Chinese stocks rose, with the Shanghai Composite Index capping a sixth straight week of gains, on speculation the government will add stimulus as the economy decelerates.
Train makers CSR Corp. and China CNR Corp. jumped by the 10 percent daily limit for a fifth day to lead industrial companies higher. Shanghai Fosun Pharmaceutical Group Co. soared 17 percent in Hong Kong following a three-week trading suspension on a plan to sell shares.
The Shanghai Composite climbed 2.2 percent to 4,287.30 at the close, the highest since March 2008. The gauge has jumped 81 percent in the past six months, the most among 93 benchmark indexes globally, fueled by record leverage and speculation the government will lower borrowing costs to boost growth in the world’s second-largest economy.

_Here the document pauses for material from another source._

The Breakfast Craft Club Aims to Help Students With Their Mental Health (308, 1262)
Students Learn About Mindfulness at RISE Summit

“The market expectations have been there that the government will loosen monetary policies further soon,” said Wu Kan, a money manager at Dragon Life Insurance Co. in Shanghai, which oversees about $3.3 billion. “Railway stocks are the major bets on the government’s state strategy of the New Silk Road Plan, which will help infrastructure construction in developing nations. Funds are now riding on the government’s strategic plays.”
The CSI 300 Index rose 1.8 percent as gauges of industrial and energy companies surged more than 4 percent. The Hang Seng China Enterprises Index slid 1.3 percent and the Hang Seng Index retreated 0.3 percent. The Shanghai Composite climbed 6.3 percent this week.
Chinese stock futures plunged in Hong Kong and Singapore after the market close. The China Securities Regulatory Commission said it will expand the number of stocks available for short selling to 1,100, while banning margin financing for over-the-counter stock trading. SGX FTSE China A50 Index futures slid 4 percent and Hang Seng China Enterprises futures dropped
Data this week showed the economy expanded 7 percent in the first quarter from a year earlier, the slowest pace in six years, while industrial production grew 5.6 percent in March, missing the lowest forecast in Bloomberg’s survey of 40 economists. Retail sales and fixed-asset investment also trailed analyst estimates.
The Shanghai Composite is valued at 21.1 times reported earnings, the highest since April 2010 and more than double last year’s low, according to data compiled by Bloomberg. The MSCI Emerging Markets Index trades at 13.7 times.
“If measured by price-earnings ratio, a bubble is obvious as the P/E ratio for 70 percent of stocks is higher than 50 times,” Chen Xingdong, an analyst at BNP Paribas SA, wrote in a report dated Thursday. “But based on the three decisive factors: rich liquidity, the strong expectation of further policy easing, and the belief that financial risks are well under control, the current bubble may continue to grow.”
CSR and CNR have both surged 61 percent this week, making them the best performers among the 1,073 members on the Shanghai Composite. The two companies, which are in the process of merging, now have a combined market capitalization of $142 billion, while their relative strength indexes are above 94. Levels above 70 signal to some traders shares are due to fall.
The initiatives aiming to link economies in Asia, Europe and Africa through the Silk Road plan are open to all countries for investment, the Xinhua News Agency cites Ou Xiaoli, an official of the National Development and Reform Commission, as saying at a briefing yesterday. For Chinese manufacturers, fresh opportunities in countries from Indonesia to Kazakhstan would help counter the impact of a domestic property-market slump and sluggish demand for exports in Europe.
Shanghai Fosun posted a record one-day gain after the company said it plans to raise 5.8 billion yuan ($936.5 million) selling new yuan-traded A shares.
China’s first mutual fund to gain access to the Hong Kong exchange link says stocks in the city are still cheap after surging to seven-year highs.
Chinese shares listed in Hong Kong will probably outperform their mainland counterparts because valuations are lower, said Linda Xie, the manager of the IGW China-HK Selected Equity Fund, which raised 11 billion yuan in 19 days after opening it up to investors on March 26.
Five of 11 professional money managers from mainland China, Hong Kong and Taiwan surveyed by Bloomberg from April 8 to 16 said they plan to boost holdings of A shares this quarter, while four will maintain positions and two will reduce their stakes. Technology, consumer, health-care and financial shares were preferred industries among the managers, who oversee a combined $41 billion.
Margin traders increased holdings of shares purchased with borrowed money on Thursday, with the outstanding balance of margin debt on the Shanghai Stock Exchange rising by 1 percent to a record 1.16 trillion yuan.